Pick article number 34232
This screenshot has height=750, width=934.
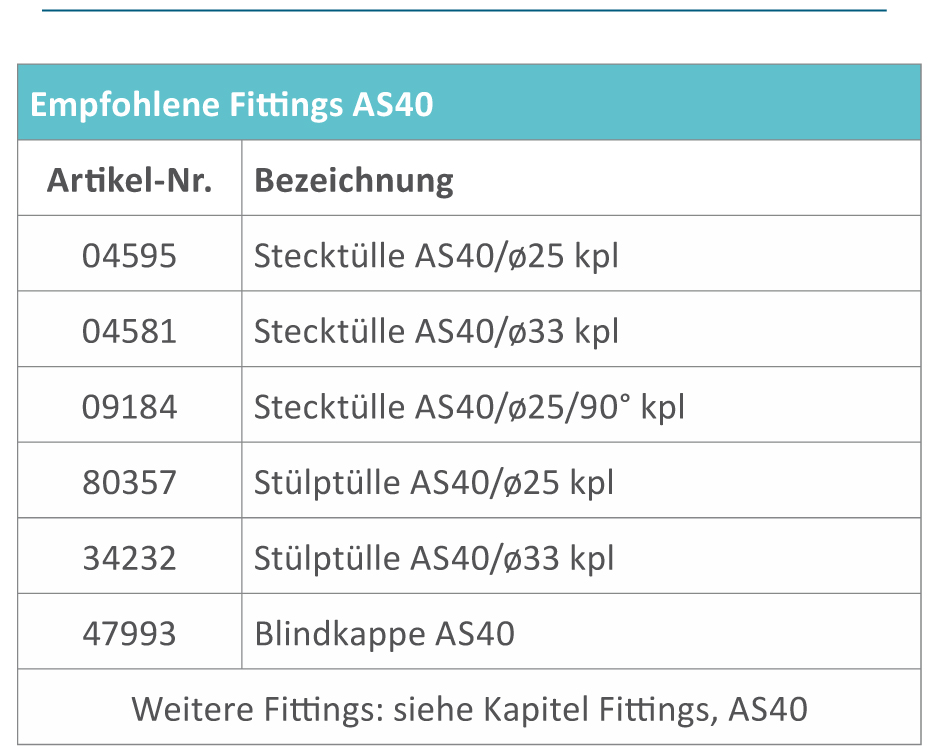(129, 558)
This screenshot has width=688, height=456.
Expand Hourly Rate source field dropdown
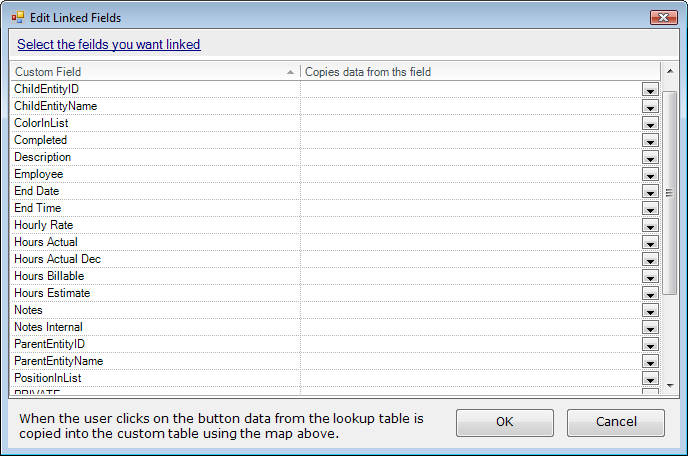650,226
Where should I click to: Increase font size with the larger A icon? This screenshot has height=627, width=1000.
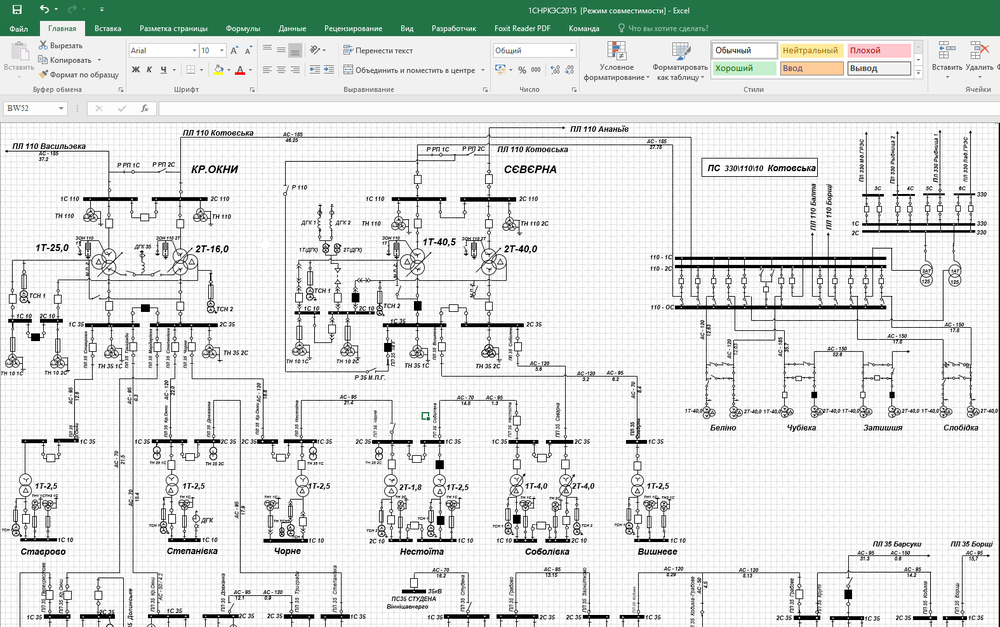point(235,50)

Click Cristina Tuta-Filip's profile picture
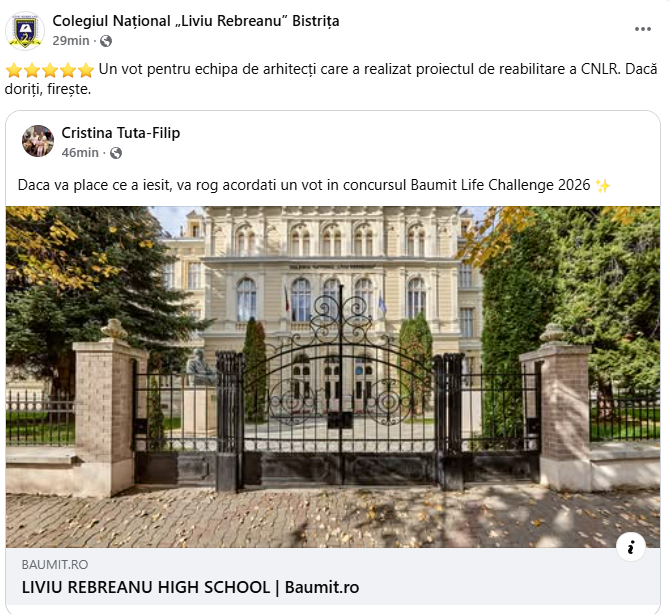(x=38, y=141)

### [Task to carry out]
With the pictures excluded, retype the records above verbatim.

### [Answer section]
Pick article number 34232
This screenshot has height=750, width=934.
(129, 558)
This screenshot has width=688, height=456.
Expand Hourly Rate source field dropdown
650,226
Where should I click to: Increase font size with the larger A icon? This screenshot has height=627, width=1000.
point(235,50)

Click Cristina Tuta-Filip's profile picture
(x=38, y=141)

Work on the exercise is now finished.